-- Records provided start --
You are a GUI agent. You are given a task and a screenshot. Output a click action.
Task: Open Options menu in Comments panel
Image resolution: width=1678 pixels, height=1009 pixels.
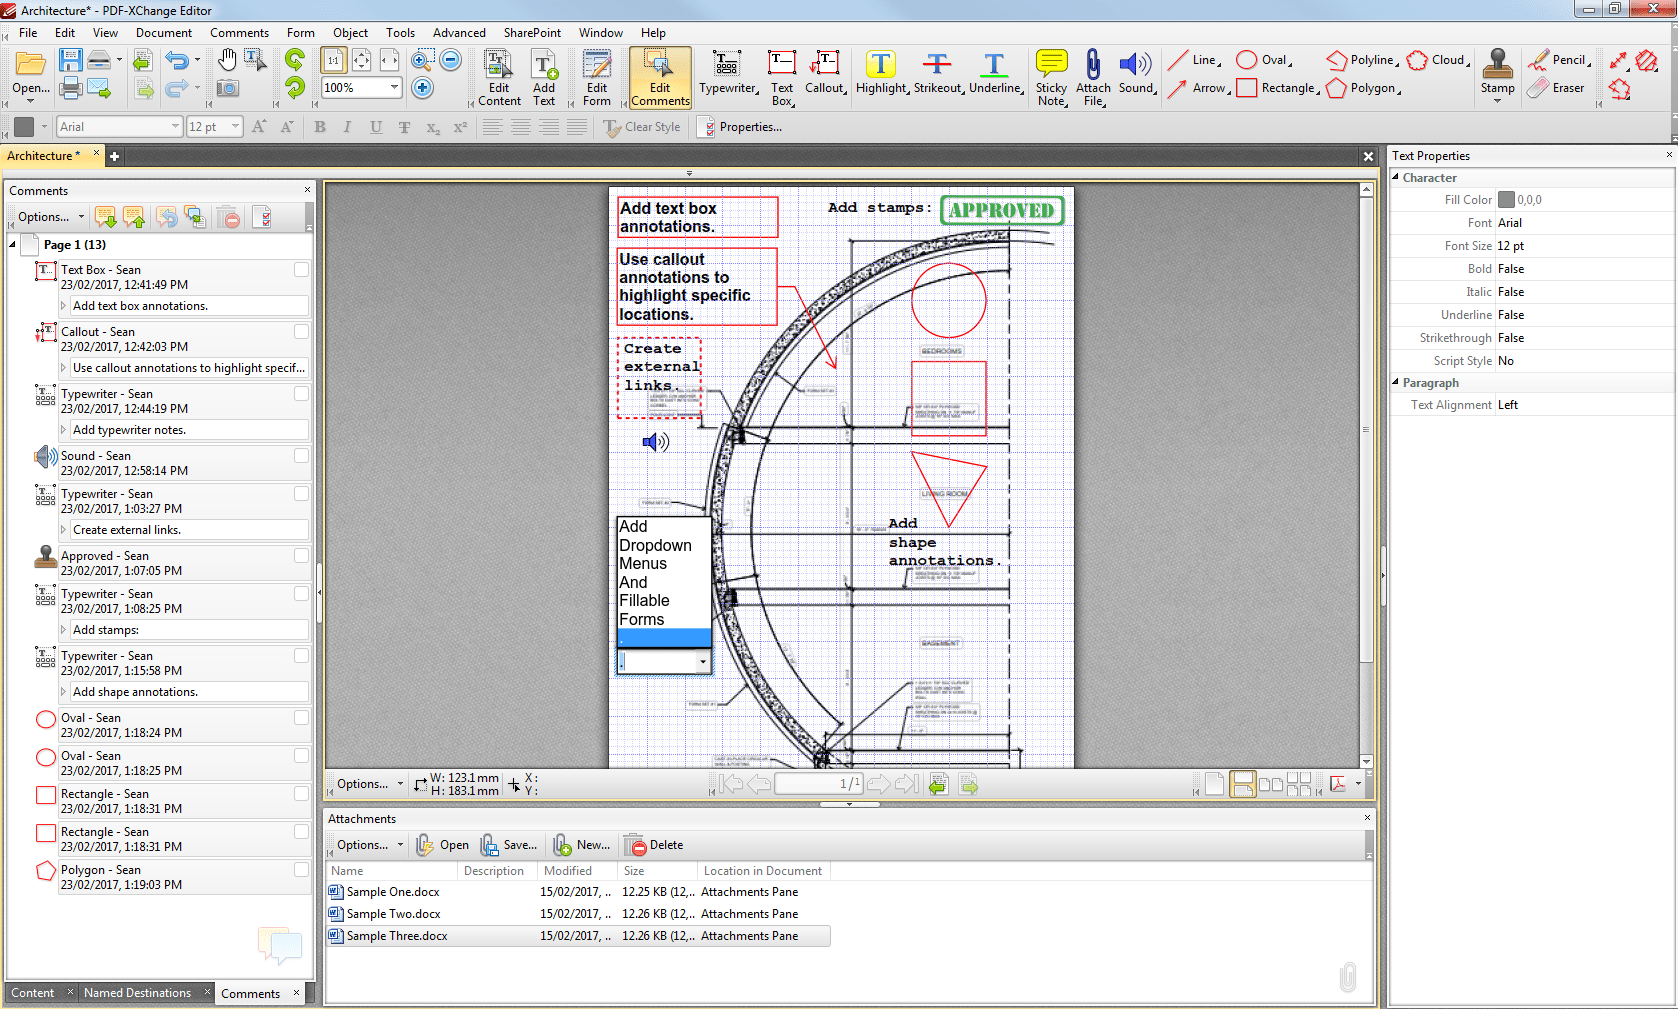pyautogui.click(x=46, y=216)
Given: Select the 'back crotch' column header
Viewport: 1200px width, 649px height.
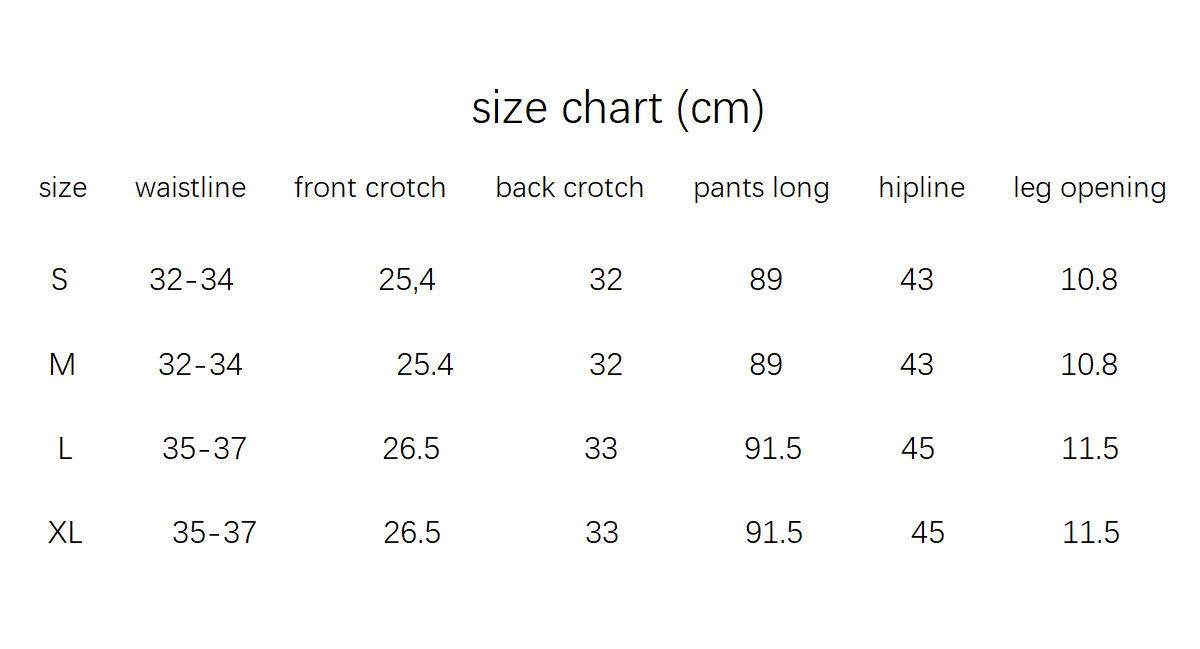Looking at the screenshot, I should coord(569,188).
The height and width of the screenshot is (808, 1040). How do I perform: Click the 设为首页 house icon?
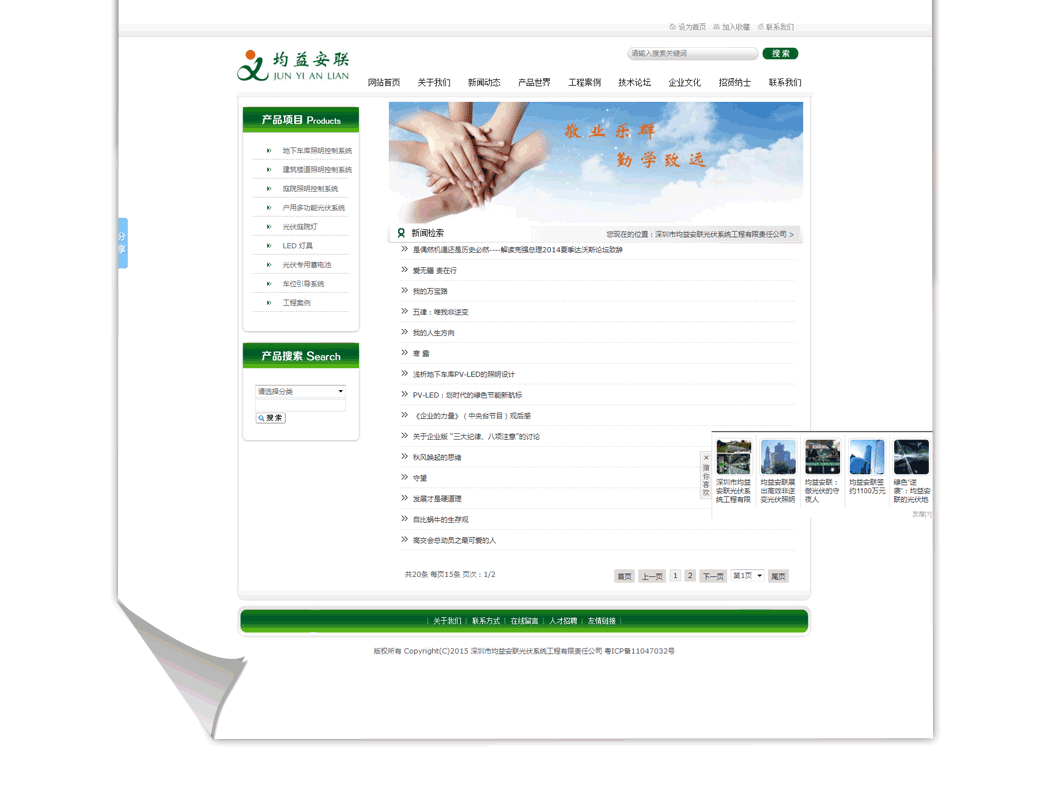(x=673, y=27)
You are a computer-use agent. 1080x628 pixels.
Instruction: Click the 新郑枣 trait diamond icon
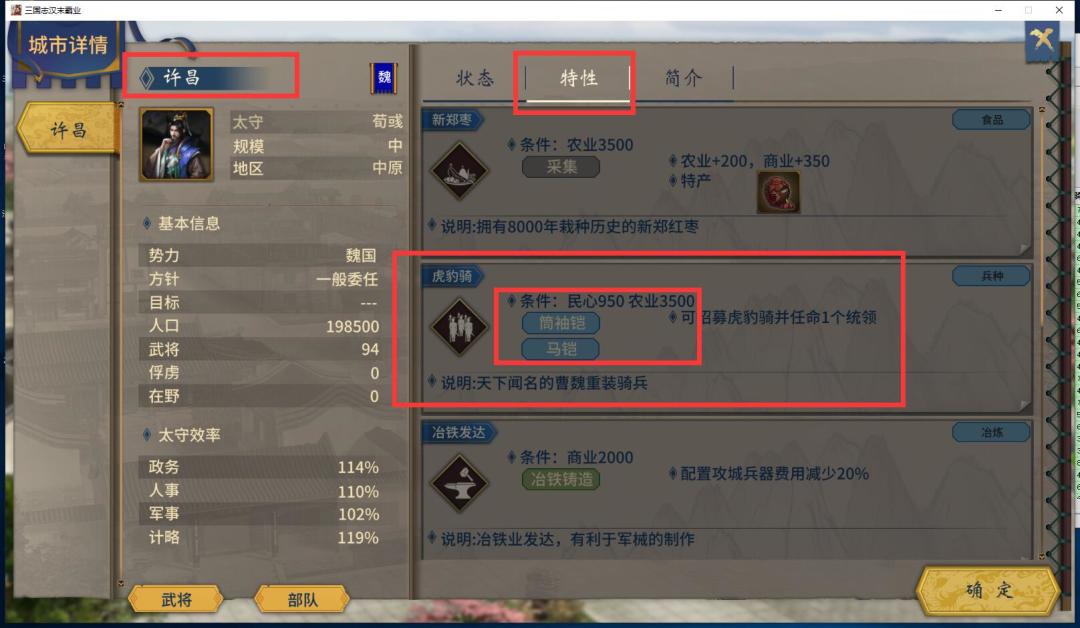coord(459,171)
-- Records provided end --
Lay out every line of the records as a JSON list of strings, with one string per line and no blank lines. Omit the pictures from the answer.

** Task answer **
[
  "You are a GUI agent. You are given a task and a screenshot. Output a click action.",
  "Task: Open Options menu in Comments panel",
  "Image resolution: width=1678 pixels, height=1009 pixels.",
  "pyautogui.click(x=46, y=216)",
  "Given: Select the 'back crotch' column header",
  "Viewport: 1200px width, 649px height.",
  "Looking at the screenshot, I should coord(569,188).",
  "The height and width of the screenshot is (808, 1040). How do I perform: Click the 设为首页 house icon?",
  "(x=673, y=27)",
  "You are a computer-use agent. 1080x628 pixels.",
  "Instruction: Click the 新郑枣 trait diamond icon",
  "coord(459,171)"
]